The Community Share Schemes and the Employee Shares Scheme as set up through the indigenous policy are in themselves vehicles of relaying the collective feeling of communities and workers. But it takes a great deal of political responsibility to stay the course and selfishly pursue these programmes to their logical ends without succumbing to the overwhelming temptation of self-aggrandisement.
Harmony, transparency, purposefulness and accountability are major challenges facing Minister Francis Nhema as he takes over the indigenisation portfolio. It is important that the vociferous media rhetoric about mushrooming CSCs and ESCs be backed by detail in transparency and accountability — not the hazy statistics that often come out of the mouths of politicians at Press conferences or at political rallies.

Minister Walter Chidhakwa must be aware of the challenges ahead at the Mines Ministry. He must be aware of the history of mining in Zimbabwe, from which we need to make a new dimension for the future.

History is a grid, a set of co-ordinates that permit the individual to locate himself in reference to other points in the world, and that is how we must place ourselves relative to the history of mining in Zimbabwe. The precedent set by history in our mining sector is not sustainable, and every future investor must be made aware that we have evolved from the yesteryear oppression of corporate investment.

We must transform our mining sector in line with the future we want to create for future Zimbabweans — our own children and their children, not in line with the diktats of IMF staffers that keep pretending to have economic solutions for poor developing nations.

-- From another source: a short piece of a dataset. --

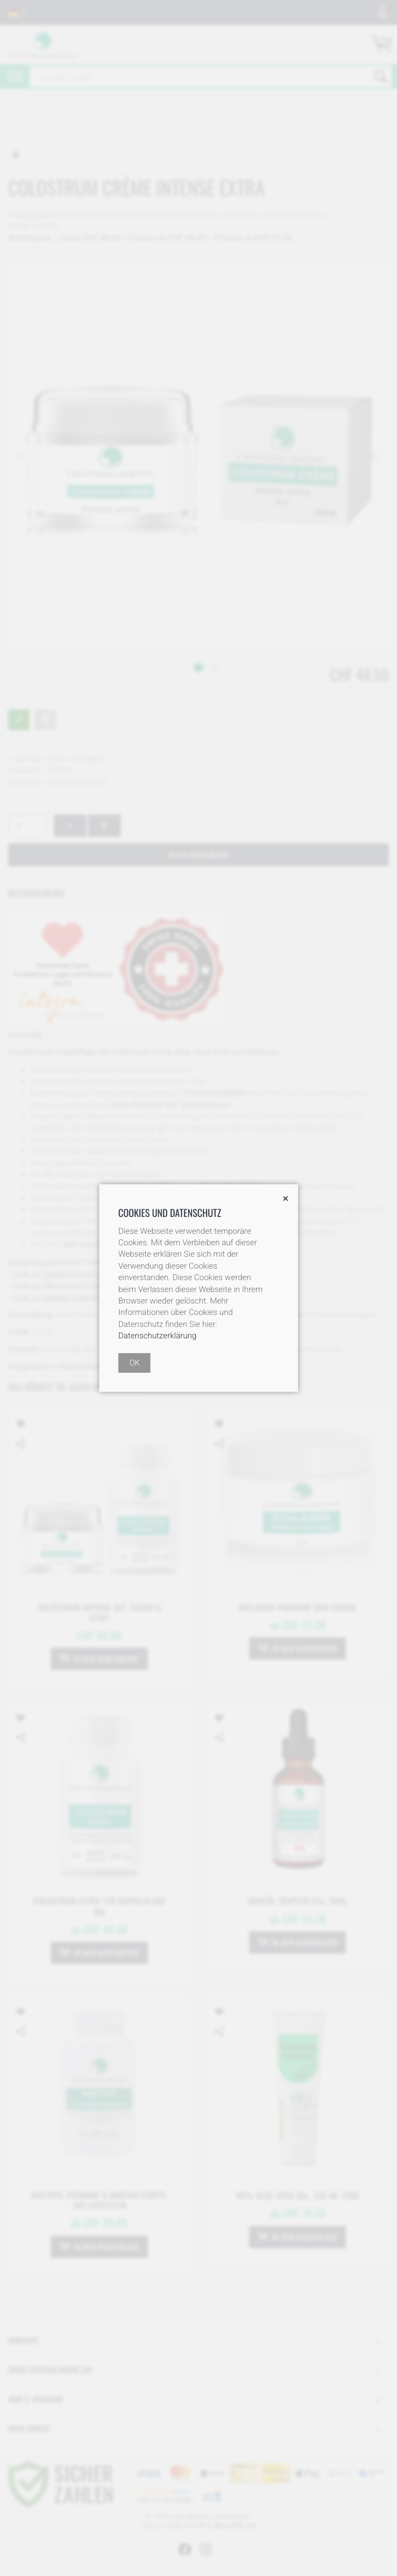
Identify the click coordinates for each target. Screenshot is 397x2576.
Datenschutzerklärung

There is a signed document between the IMF and the last government, and that was done just before the July elections. That agreement will preach the usual gospel of austerity and investor security. It will be dead silent on the need of the indigenous Zimbabwean. The IMF does not usually talk about the needs of the masses, and surely they will not begin with Zimbabwe.

Minister Chinamasa will have to be at his best to bring the best for Zimbabweans from any IMF engagement we may see in the aftermath of the July election.

Zimbabwe we are one and together we will overcome.
It is homeland or death!

Reason Wafawarova is a political writer based in Sydney, Australia.